What is Pompe Disease?
Pompe disease, also known as glycogen storage disease type II, is an inherited disorder whose primary symptom is progressive weakness in the muscles used for mobility and breathing. In infants with Pompe disease, the heart muscles are often severely affected as well. These symptoms are caused by a mutation in an enzyme called alpha-glucosidase (also called maltase) that breaks down glycogen, a stored form of sugar used for energy. As a result, glycogen builds up in the body, notably in the muscles, and damages individual cells.
There are two main types of Pompe disease: infantile-onset and late-onset forms. The severity of symptoms, age at which symptoms begin, and rates of disease progression are related to the degree of alpha-glucosidase deficiency.
The infantile form is the most common and most severe type of Pompe disease. Babies with the disease may appear normal at birth, but begin to show symptoms in the first few months of life. They develop general muscle weakness and poor muscle tone, which causes their bodies to seem limp as they are unable to move, hold up their heads, or feed. They fail to gain weight and grow at the expected rate. Breathing problems can be compounded by lung infections. These infants have enlarged hearts and livers, and many also have enlarged tongues. The disease progresses rapidly and most infants with Pompe disease will die within the first year of life, often from heart or lung failure. In people with the infantile form of the disease, alpha-glucosidase is either entirely missing or inactive.
The late onset form of Pompe disease is due to a partial deficiency in alpha-glucosidase. Symptoms can begin at any time, from childhood to adulthood. In this form of the disease, muscle weakness eventually leads to breathing problems and death from lung failure. The heart may be involved, but it will not be enlarged. These people will lose mobility and eventually require a wheelchair or become bedridden. Machines may become necessary in order to breathe.
This form of the disease progresses more slowly, and life expectancy is better than in the infantile-onset form. People who develop symptoms of Pompe disease in late childhood often die in their 20s and 30s. Those who develop symptoms later may experience a slower progression, but unfortunately their lifespan will also be curtailed.
How common is Pompe Disease?
Pompe disease affects roughly 1 in 100,000 people. The infantile-onset form is the most common type of Pompe disease.

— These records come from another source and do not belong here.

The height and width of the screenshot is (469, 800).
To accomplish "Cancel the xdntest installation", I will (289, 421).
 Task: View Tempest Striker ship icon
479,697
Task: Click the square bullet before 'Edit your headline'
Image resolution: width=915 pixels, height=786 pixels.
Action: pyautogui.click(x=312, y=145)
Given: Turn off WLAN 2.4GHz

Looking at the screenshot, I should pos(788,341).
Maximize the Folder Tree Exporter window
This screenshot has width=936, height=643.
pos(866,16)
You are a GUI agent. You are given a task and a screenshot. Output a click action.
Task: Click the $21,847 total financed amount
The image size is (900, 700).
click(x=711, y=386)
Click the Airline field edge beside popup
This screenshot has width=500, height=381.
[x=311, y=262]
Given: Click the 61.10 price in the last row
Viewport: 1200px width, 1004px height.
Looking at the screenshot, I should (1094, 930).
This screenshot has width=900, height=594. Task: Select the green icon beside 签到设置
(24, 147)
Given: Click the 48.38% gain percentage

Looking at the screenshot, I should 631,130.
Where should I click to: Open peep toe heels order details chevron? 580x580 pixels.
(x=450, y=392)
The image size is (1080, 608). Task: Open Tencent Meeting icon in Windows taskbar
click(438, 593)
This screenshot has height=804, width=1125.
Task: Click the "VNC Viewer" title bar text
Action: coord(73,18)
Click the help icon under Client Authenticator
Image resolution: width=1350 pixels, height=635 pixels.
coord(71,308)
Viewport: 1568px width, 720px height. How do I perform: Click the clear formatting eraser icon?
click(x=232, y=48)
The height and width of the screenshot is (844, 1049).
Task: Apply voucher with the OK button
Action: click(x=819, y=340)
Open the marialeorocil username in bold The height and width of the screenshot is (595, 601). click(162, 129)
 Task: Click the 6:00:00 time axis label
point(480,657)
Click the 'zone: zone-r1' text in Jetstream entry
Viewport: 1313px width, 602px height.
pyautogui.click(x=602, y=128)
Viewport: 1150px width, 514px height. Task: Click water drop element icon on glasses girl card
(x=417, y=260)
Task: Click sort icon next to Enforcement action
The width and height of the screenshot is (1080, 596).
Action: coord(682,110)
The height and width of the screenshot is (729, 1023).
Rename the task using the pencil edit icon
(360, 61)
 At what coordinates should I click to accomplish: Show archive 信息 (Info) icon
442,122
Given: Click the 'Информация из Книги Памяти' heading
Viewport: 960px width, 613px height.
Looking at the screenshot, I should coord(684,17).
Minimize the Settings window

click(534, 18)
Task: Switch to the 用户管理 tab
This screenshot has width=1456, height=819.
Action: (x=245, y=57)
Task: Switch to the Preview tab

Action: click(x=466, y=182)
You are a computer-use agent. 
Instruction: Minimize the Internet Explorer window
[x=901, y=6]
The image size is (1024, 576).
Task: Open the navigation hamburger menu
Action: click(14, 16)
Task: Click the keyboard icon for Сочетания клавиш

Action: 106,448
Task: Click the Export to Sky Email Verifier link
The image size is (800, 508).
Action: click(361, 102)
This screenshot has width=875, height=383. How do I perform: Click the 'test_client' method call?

How is Pompe Disease treated?
In 2006, the FDA approved an enzyme replacement therapy called Myozyme for people with Pompe disease. Myozyme has been shown to decrease heart size, maintain normal heart function, and improve muscle tone and strength in people with the infantile-onset form of the disease. It is too soon to gauge how it will affect people with the disease long-term.
Adults and children with Pompe disease are often prescribed a protein-rich diet and a daily exercise regimen to help muscle tone and strength. They must also carefully monitor and treat lung infections.
What is the prognosis for a person with Pompe Disease?
Babies born with the infantile-onset form of Pompe disease typically die within the first year of life, though enzyme replacement therapy can now prolong that lifespan. For people with the late-onset forms of the disease, lifespan will depend upon the age at which symptoms begin and the degree of alpha-glucosidase impairment. In general, the later in life symptoms develop, the slower they will progress. Unfortunately, this disease will greatly curtail the lifespan of those affected. Most people with Pompe disease will die from lung failure.